Time to be heard

Calls for a secular state will need more than protests (Photo: Sam Tarling)

During the rain and overcast last month, one would have been forgiven for thinking the masses of Lebanese reciting slogans skyward about independence, resistance, justice, arms, tribunals, truth and stability had been duped into believing that their approach to social and political discourse would make the sun come out and the sky turn blue. Instead, however, many Lebanese would do well to regard each day that passes as an opportunity lost to the dreary sectarian bickering of our politicians — the same ones we fought so ardently to elect.

That we Lebanese have mixed up our priorities is nothing new but that does not make it any less relevant or painful to watch. Foreigners marvel at how we put up with governments and parties that have, literally, no stated socio-economic policies, but instead spout vague dogmatic principles that change with the tide. And yet still, we wait for the call from our zaim to cast a ballot or carry a placard. Thankfully, events in the region have put things in perspective. No longer can we claim to be the vanguard of freedom and democracy in the Middle East. Indeed, the Lebanese pale into the shadows of apathy behind the uprisings of our Arab brethren elsewhere demanding free societies that value equality over political patronage and sectarian entitlement.

Of course, there are those who will make the excuse that Hezbollah’s weapons are the problem, but it’s not the weapons themselves that prevented previous governments from forming a national labor strategy to absorb the 15,000 graduates each year — many of whom eventually leave the country — or prevented us from reforming our public sector to properly provide basic services such as electricity, water and telecommunications. Rather, it is the constant employment of these weapons in the politics of fear that has led us to this point. The situation will persist as long as the discourse remains in its present absolutist form: that arms should only be under the purview of the state or that the weapons — with their ambiguous size, location and uses — provide better security than a national army subject to regional and international pressures and commitments.

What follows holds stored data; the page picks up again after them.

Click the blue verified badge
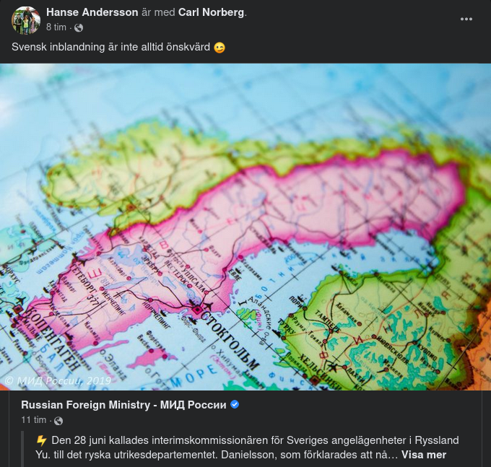 pos(235,405)
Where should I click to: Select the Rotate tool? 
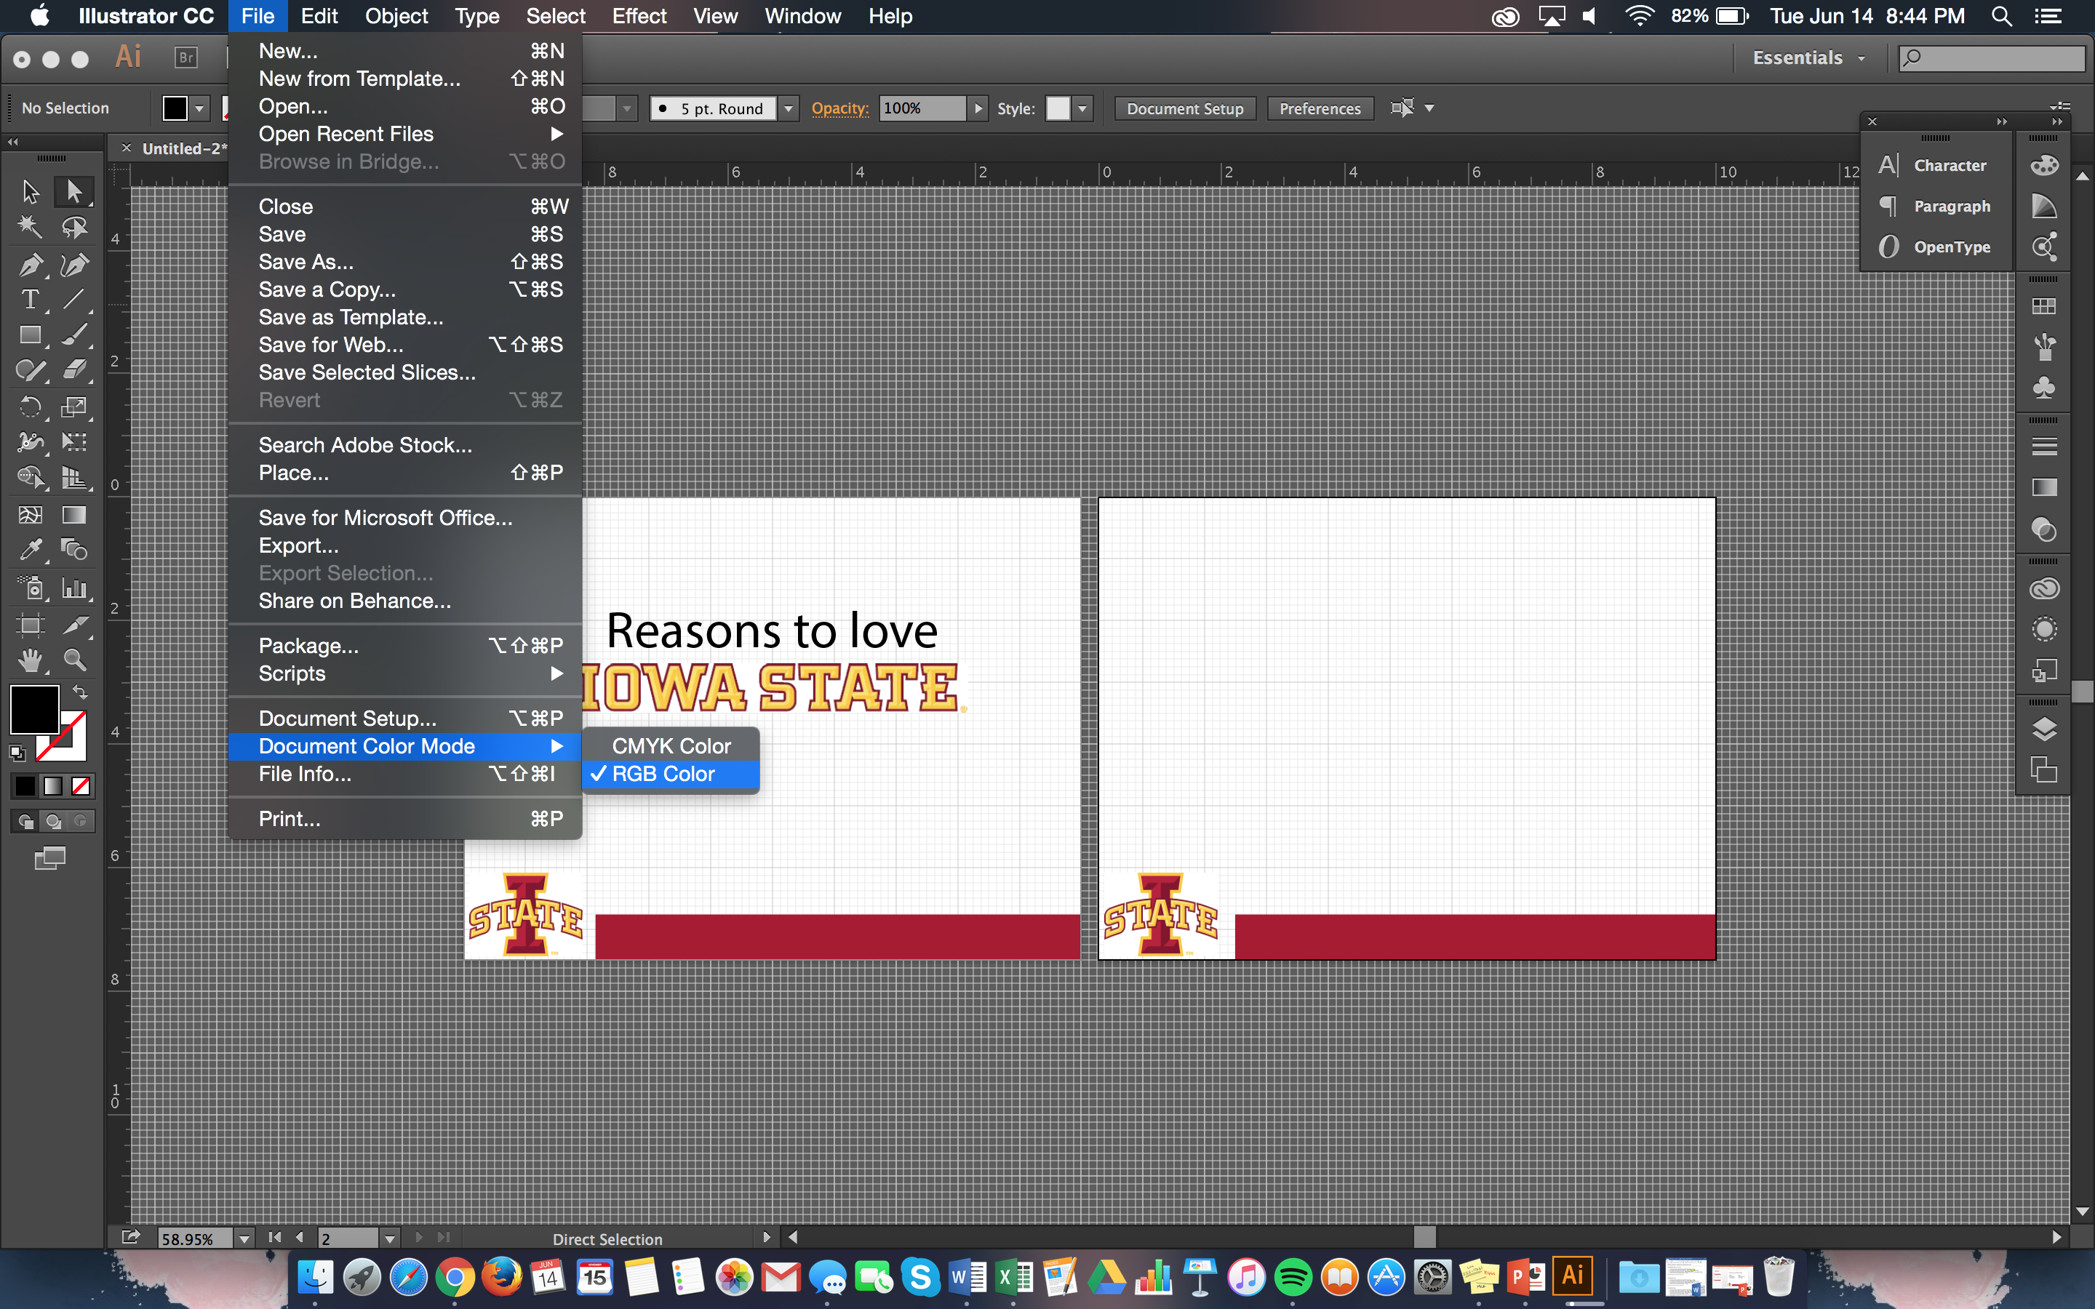27,406
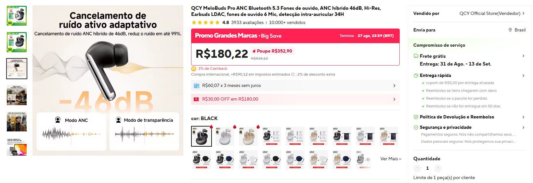View the first product thumbnail image
The height and width of the screenshot is (183, 533).
pos(17,16)
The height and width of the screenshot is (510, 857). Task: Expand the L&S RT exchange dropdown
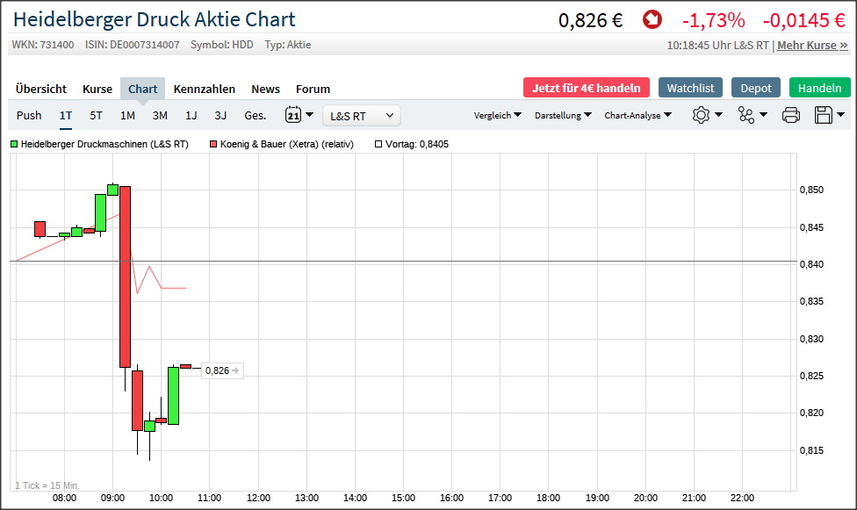click(362, 115)
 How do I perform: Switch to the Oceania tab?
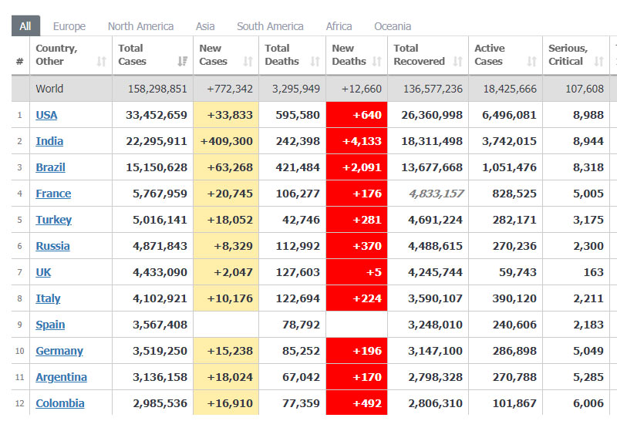[x=393, y=26]
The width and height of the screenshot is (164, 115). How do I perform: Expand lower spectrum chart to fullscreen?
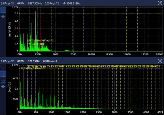[x=160, y=61]
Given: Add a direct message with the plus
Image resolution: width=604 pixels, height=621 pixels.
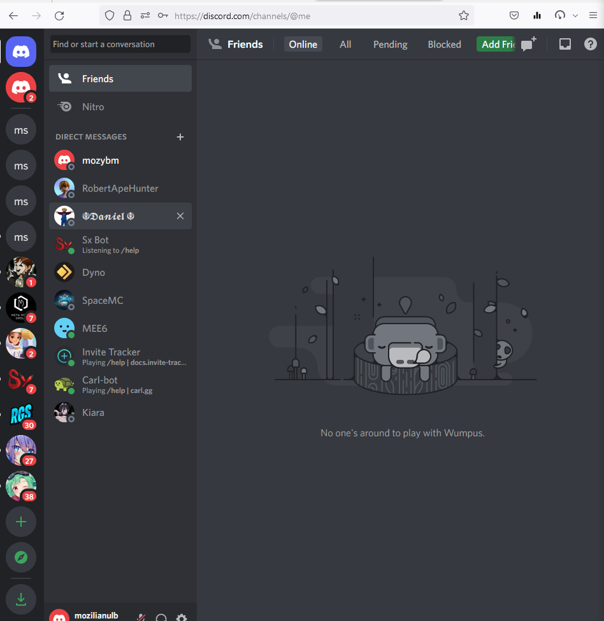Looking at the screenshot, I should (180, 136).
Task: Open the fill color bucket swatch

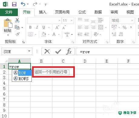Action: coord(44,34)
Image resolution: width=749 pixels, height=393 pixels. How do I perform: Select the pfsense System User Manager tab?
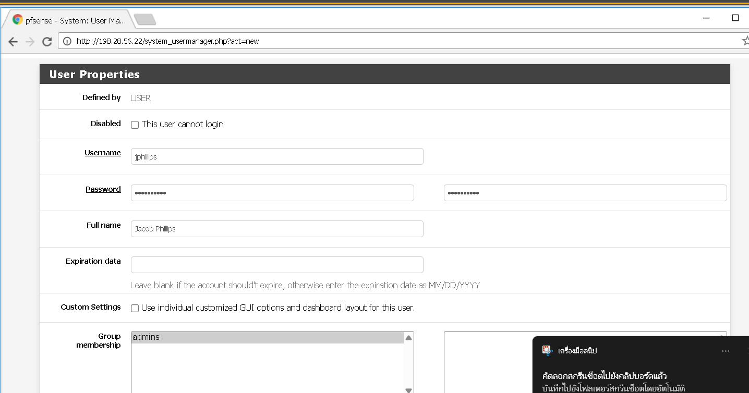70,20
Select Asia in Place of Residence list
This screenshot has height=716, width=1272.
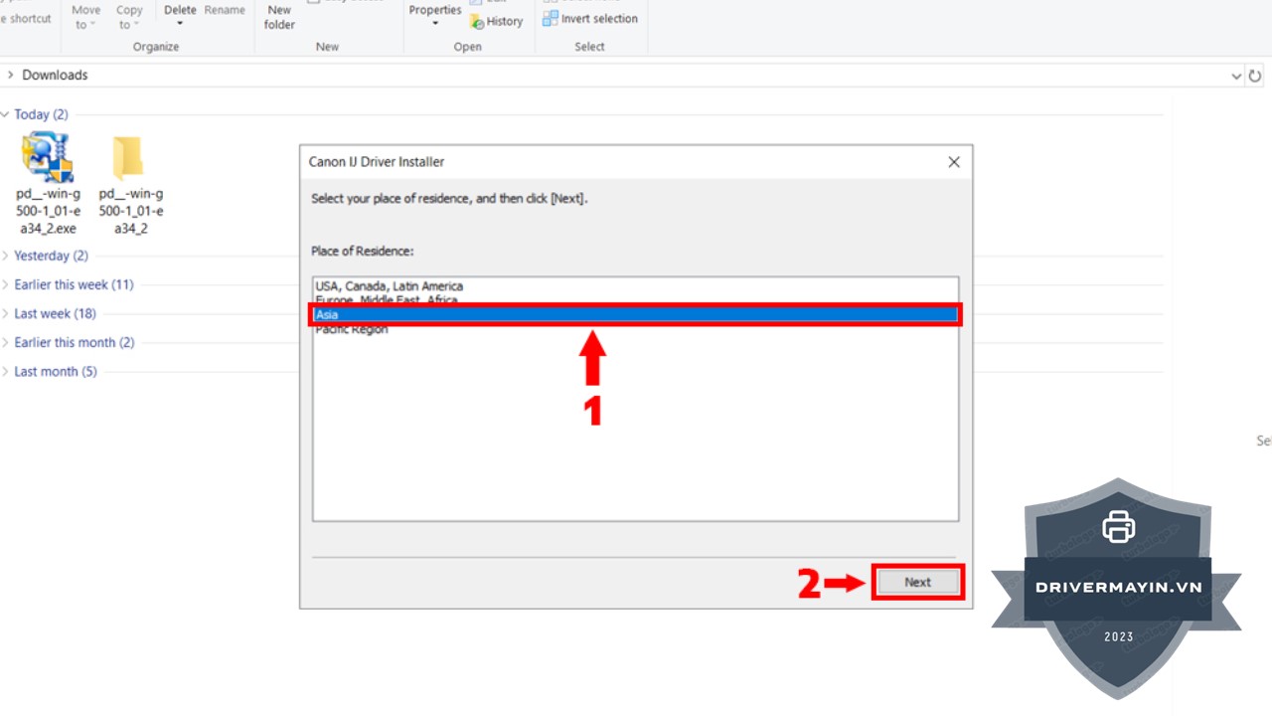point(635,315)
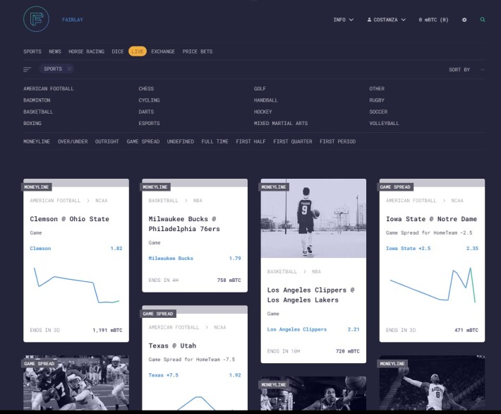Open the filter lines icon beside Sports chip
Image resolution: width=501 pixels, height=414 pixels.
[x=27, y=69]
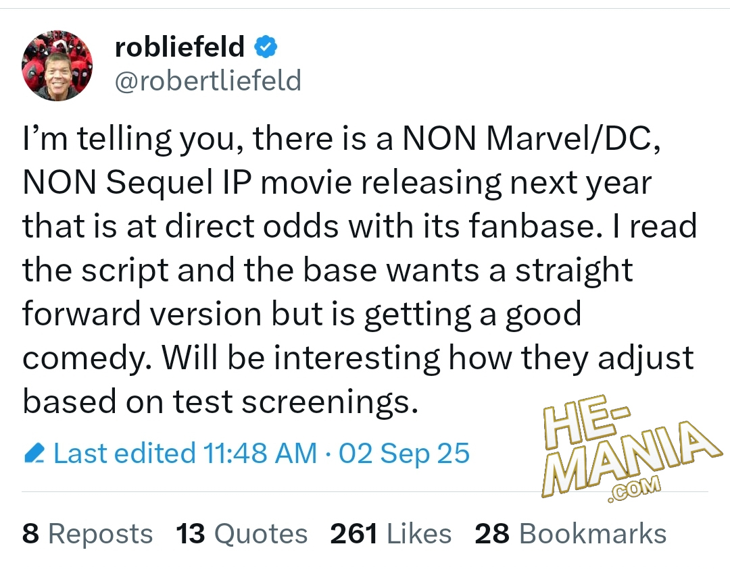
Task: Click the 02 Sep 25 date
Action: pos(404,454)
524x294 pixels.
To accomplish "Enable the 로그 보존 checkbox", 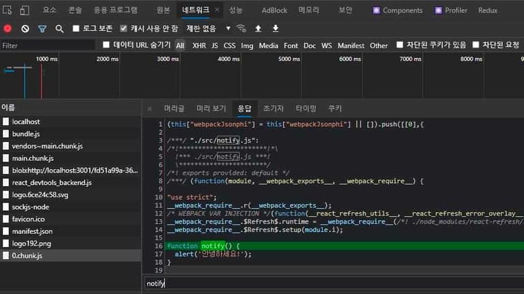I will 76,29.
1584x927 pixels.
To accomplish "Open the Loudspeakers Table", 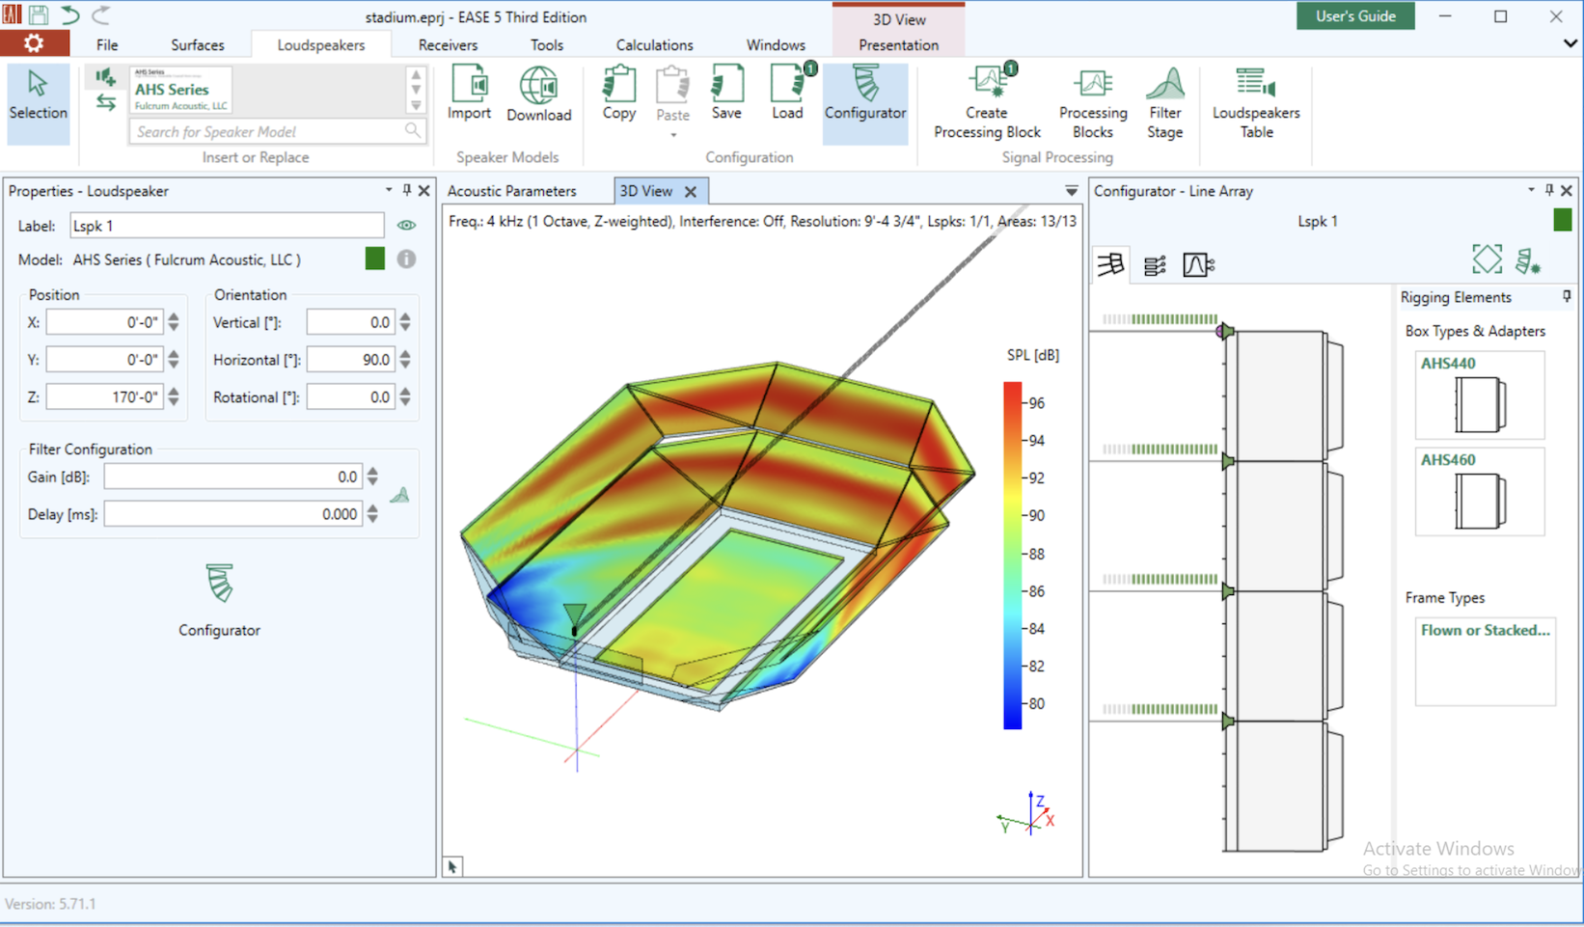I will click(1255, 103).
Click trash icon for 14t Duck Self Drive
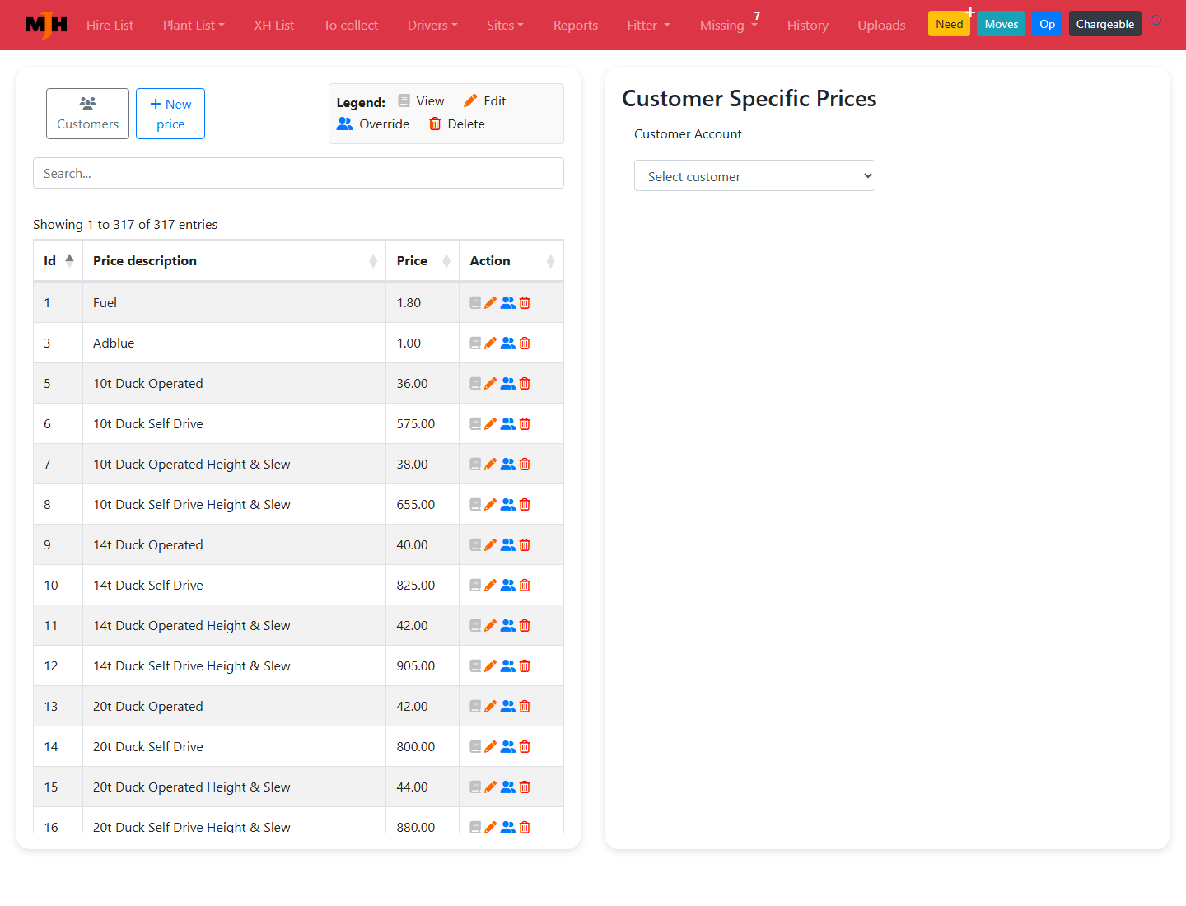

While both of these arguments hold some merit, neither honestly portrays the whole picture. What neither side is willing to admit is that there is a solution to the problem that they effectively evade.

Israel is not the only reason that Hezbollah’s weapons continue to exist outside of sovereign authority. The history of the south and its majority Shia inhabitants is wrapped with mistrust of the state due to decades of disregard from the central government in Beirut, dominated by the Sunni and Maronite powers. The divide is not only over arms, but also provision of public services; the sectarian overlords who hold influence over that provision have used it to underpin their politics of “fearing the other,” thus conscripting loyalty within their community and preserving the status quo.

But over the last two months cries for toppling the sectarian regime have risen in Lebanon, with thousands marching through the streets in protest last month. While expression of this secular vein is not in itself new, its current manifestation is within, and propelled by, a regional context demanding of substantive change rather than a cosmetic rearrangement of the existing power structure. Those who benefit from Lebanon’s current social construct know their power would be threatened if reforms toward a secular system gained momentum, and that in a society built on the principle of equality the emotive force of their sectarian sloganeering would be rendered mute. Even the issue of Hezbollah’s arms would be tempered, as the associated paranoia over them would lose its confessional dimension.

For this movement toward change to gain critical mass, it will need to convince the skeptics, many of whom also support the end of the sectarian system but are wary of any new movement being co-opted by either side of the current religious and political divide. There are many other factors that will also determine the movement’s success, but one thing needs to be recognized: now is an historic opportunity to wake the Lebanese consciousness, for us to stop baying like sheep for leaders who only perpetuate our problems and to cast them from their thrones as we march toward a solution together.

First published in Executive Magazine’s April 2011 issue


Author: Sami Halabi

Sami Halabi is a policy consultant who covers a range of policy issues and analyses development programmes, particularly in the Middle East and North Africa. Sami specialises in analysing policies and programmes in order to provide evidence-based recommendations to policy-makers and international development agencies. Sami holds a Master of Public Policy with Distinction from The University of Edinburgh.